+++ PROVIDED INFORMATION
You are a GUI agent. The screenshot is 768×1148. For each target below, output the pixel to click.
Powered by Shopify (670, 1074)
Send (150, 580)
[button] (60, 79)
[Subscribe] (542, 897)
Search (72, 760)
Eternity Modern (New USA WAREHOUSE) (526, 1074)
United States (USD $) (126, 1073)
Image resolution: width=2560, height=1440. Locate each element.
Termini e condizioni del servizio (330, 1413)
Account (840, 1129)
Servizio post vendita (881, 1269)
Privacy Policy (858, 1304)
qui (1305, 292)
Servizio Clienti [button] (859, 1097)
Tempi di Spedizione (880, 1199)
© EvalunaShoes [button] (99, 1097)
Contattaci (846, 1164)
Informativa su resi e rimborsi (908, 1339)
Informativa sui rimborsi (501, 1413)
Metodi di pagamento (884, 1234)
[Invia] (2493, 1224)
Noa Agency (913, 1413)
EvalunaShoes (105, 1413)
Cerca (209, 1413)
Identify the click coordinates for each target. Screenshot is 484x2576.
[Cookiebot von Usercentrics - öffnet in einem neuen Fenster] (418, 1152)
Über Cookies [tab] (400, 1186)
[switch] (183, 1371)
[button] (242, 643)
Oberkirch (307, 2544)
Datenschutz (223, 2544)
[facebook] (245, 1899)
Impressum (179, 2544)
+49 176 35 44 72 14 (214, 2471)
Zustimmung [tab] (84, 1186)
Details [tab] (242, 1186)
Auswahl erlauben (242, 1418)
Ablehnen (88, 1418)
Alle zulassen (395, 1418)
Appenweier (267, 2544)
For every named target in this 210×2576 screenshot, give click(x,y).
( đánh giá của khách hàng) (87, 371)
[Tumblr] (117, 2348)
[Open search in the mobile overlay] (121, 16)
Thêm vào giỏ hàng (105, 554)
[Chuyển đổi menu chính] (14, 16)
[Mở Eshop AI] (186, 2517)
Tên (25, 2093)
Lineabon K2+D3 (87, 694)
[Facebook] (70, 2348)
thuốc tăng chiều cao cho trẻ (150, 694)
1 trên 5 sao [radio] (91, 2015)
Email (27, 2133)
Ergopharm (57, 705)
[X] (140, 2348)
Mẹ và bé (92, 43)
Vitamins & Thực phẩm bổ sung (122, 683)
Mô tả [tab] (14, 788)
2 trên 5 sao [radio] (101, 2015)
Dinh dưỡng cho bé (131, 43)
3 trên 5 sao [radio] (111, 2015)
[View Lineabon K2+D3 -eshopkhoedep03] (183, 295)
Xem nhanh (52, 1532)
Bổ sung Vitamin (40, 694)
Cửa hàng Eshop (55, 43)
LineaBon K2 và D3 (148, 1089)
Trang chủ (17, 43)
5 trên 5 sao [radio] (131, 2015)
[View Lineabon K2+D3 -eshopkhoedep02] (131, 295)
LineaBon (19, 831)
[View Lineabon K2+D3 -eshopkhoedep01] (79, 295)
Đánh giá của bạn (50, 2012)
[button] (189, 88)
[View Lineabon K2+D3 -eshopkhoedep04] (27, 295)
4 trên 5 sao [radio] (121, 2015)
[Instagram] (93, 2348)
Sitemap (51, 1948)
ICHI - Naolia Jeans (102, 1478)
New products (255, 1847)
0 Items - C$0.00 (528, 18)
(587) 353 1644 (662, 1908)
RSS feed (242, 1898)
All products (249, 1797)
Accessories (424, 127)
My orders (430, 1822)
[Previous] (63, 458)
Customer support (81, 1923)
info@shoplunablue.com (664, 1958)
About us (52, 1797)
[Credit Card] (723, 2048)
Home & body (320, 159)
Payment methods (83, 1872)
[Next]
++++++
Your answer should be the data above, retyped exactly.

You are a GUI agent. The screenshot is 768×1148. For each target below, output the pixel to click.
Powered by Shopify (670, 1074)
Send (150, 580)
[button] (60, 79)
[Subscribe] (542, 897)
Search (72, 760)
Eternity Modern (New USA WAREHOUSE) (526, 1074)
United States (USD $) (126, 1073)
Image resolution: width=2560, height=1440. Locate each element.
Termini e condizioni del servizio (330, 1413)
Account (840, 1129)
Servizio post vendita (881, 1269)
Privacy Policy (858, 1304)
qui (1305, 292)
Servizio Clienti [button] (859, 1097)
Tempi di Spedizione (880, 1199)
© EvalunaShoes [button] (99, 1097)
Contattaci (846, 1164)
Informativa su resi e rimborsi (908, 1339)
Informativa sui rimborsi (501, 1413)
Metodi di pagamento (884, 1234)
[Invia] (2493, 1224)
Noa Agency (913, 1413)
EvalunaShoes (105, 1413)
Cerca (209, 1413)
Identify the click coordinates for each target. Screenshot is 484x2576.
[Cookiebot von Usercentrics - öffnet in einem neuen Fenster] (418, 1152)
Über Cookies [tab] (400, 1186)
[switch] (183, 1371)
[button] (242, 643)
Oberkirch (307, 2544)
Datenschutz (223, 2544)
[facebook] (245, 1899)
Impressum (179, 2544)
+49 176 35 44 72 14 (214, 2471)
Zustimmung [tab] (84, 1186)
Details [tab] (242, 1186)
Auswahl erlauben (242, 1418)
Ablehnen (88, 1418)
Alle zulassen (395, 1418)
Appenweier (267, 2544)
For every named target in this 210×2576 screenshot, give click(x,y).
( đánh giá của khách hàng) (87, 371)
[Tumblr] (117, 2348)
[Open search in the mobile overlay] (121, 16)
Thêm vào giỏ hàng (105, 554)
[Chuyển đổi menu chính] (14, 16)
[Mở Eshop AI] (186, 2517)
Tên (25, 2093)
Lineabon K2+D3 (87, 694)
[Facebook] (70, 2348)
thuốc tăng chiều cao cho trẻ (150, 694)
1 trên 5 sao [radio] (91, 2015)
Email (27, 2133)
Ergopharm (57, 705)
[X] (140, 2348)
Mẹ và bé (92, 43)
Vitamins & Thực phẩm bổ sung (122, 683)
Mô tả [tab] (14, 788)
2 trên 5 sao [radio] (101, 2015)
Dinh dưỡng cho bé (131, 43)
3 trên 5 sao [radio] (111, 2015)
[View Lineabon K2+D3 -eshopkhoedep03] (183, 295)
Xem nhanh (52, 1532)
Bổ sung Vitamin (40, 694)
Cửa hàng Eshop (55, 43)
LineaBon K2 và D3 (148, 1089)
Trang chủ (17, 43)
5 trên 5 sao [radio] (131, 2015)
[View Lineabon K2+D3 -eshopkhoedep02] (131, 295)
LineaBon (19, 831)
[View Lineabon K2+D3 -eshopkhoedep01] (79, 295)
Đánh giá của bạn (50, 2012)
[button] (189, 88)
[View Lineabon K2+D3 -eshopkhoedep04] (27, 295)
4 trên 5 sao [radio] (121, 2015)
[Instagram] (93, 2348)
Sitemap (51, 1948)
ICHI - Naolia Jeans (102, 1478)
New products (255, 1847)
0 Items - C$0.00 (528, 18)
(587) 353 1644 (662, 1908)
RSS feed (242, 1898)
All products (249, 1797)
Accessories (424, 127)
My orders (430, 1822)
[Previous] (63, 458)
Customer support (81, 1923)
info@shoplunablue.com (664, 1958)
About us (52, 1797)
[Credit Card] (723, 2048)
Home & body (320, 159)
Payment methods (83, 1872)
[Next]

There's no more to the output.